Without the pictures, print the lines from the one holding "Task: Bookmark page with address bar star" through the last line below, both included, exactly as they stand.

= = = = = = =

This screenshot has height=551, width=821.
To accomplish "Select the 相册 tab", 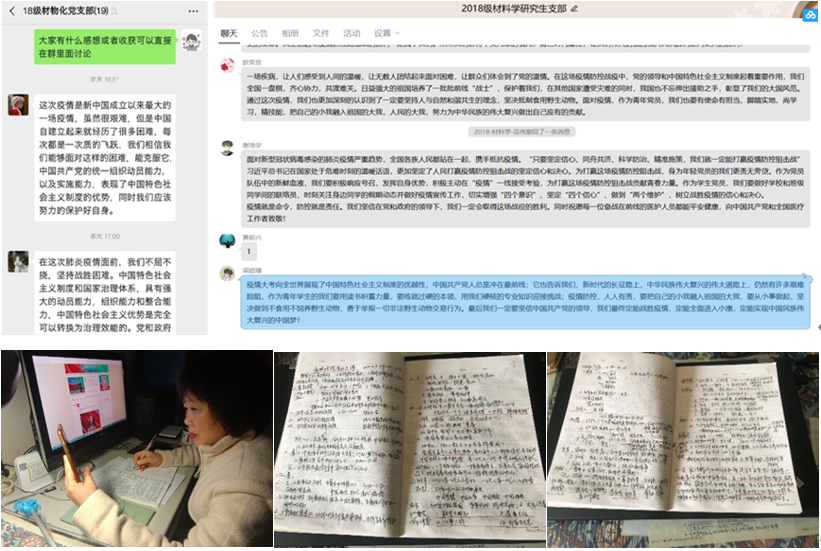I will [290, 33].
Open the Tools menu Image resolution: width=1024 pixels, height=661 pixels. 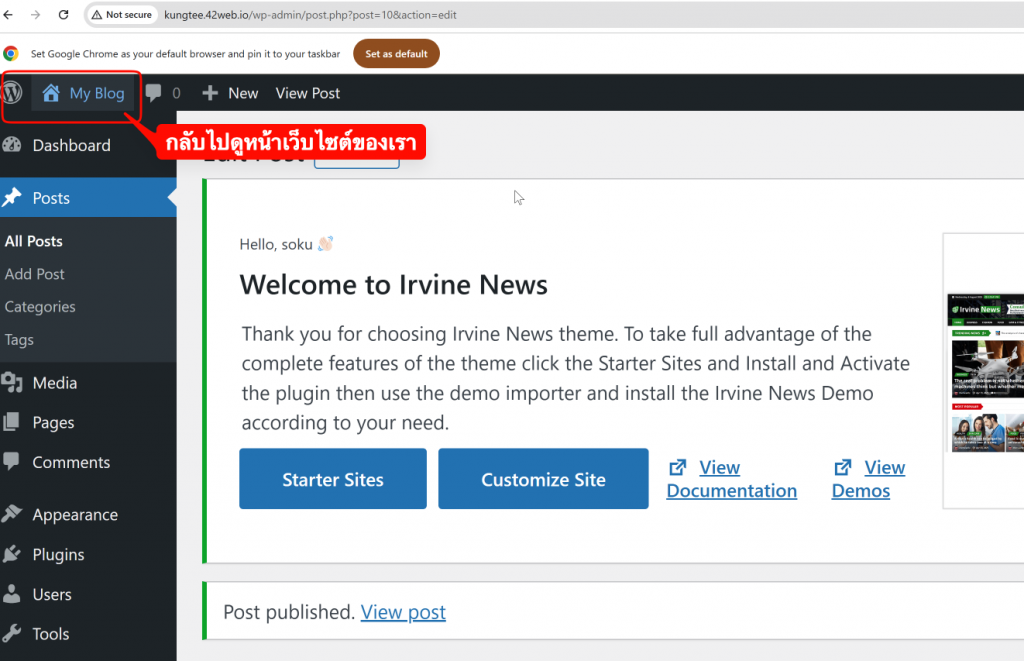pos(50,634)
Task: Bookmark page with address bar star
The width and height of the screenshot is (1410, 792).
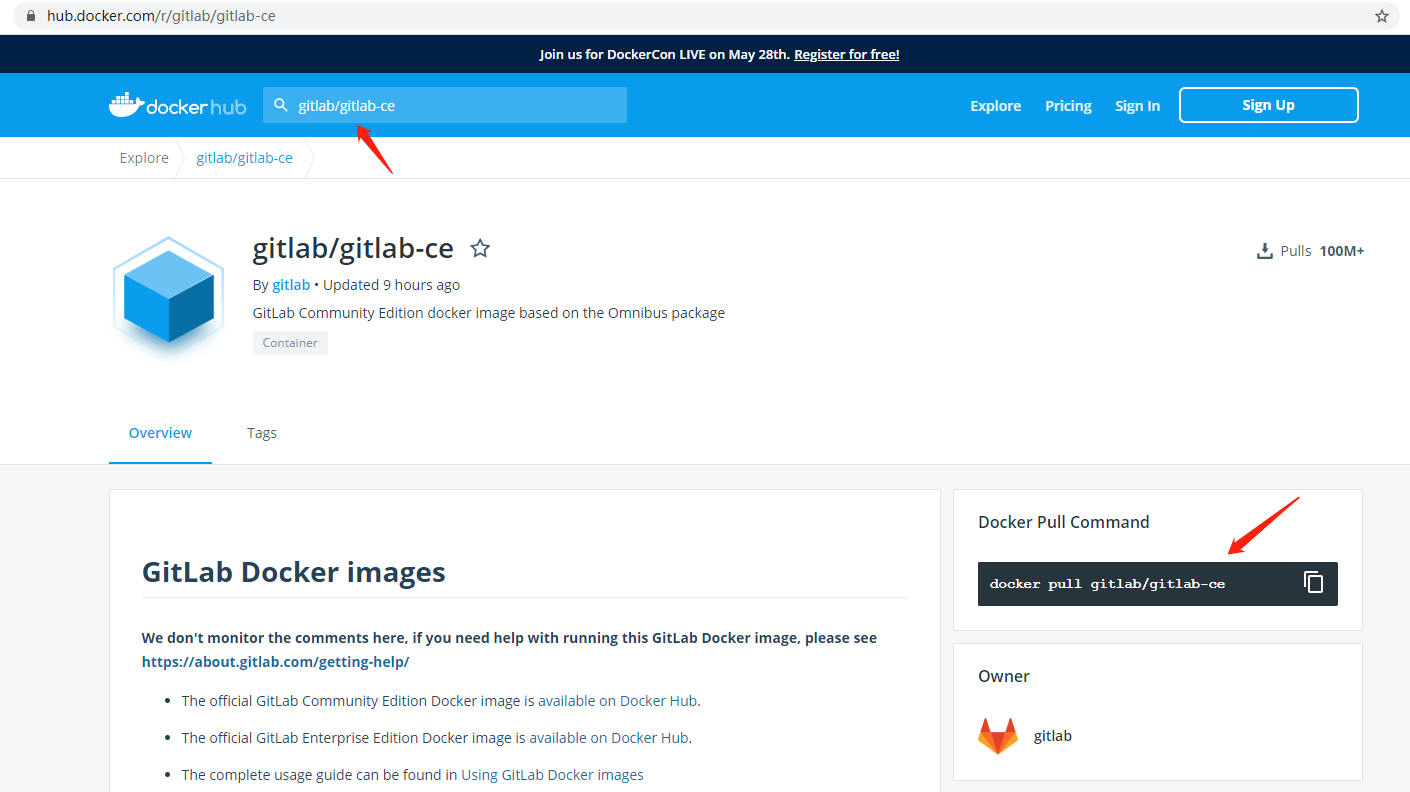Action: click(x=1381, y=16)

= = = = = = =

* _Reply to the task_:
Task: Bookmark page with address bar star
The width and height of the screenshot is (1410, 792).
Action: click(x=1381, y=16)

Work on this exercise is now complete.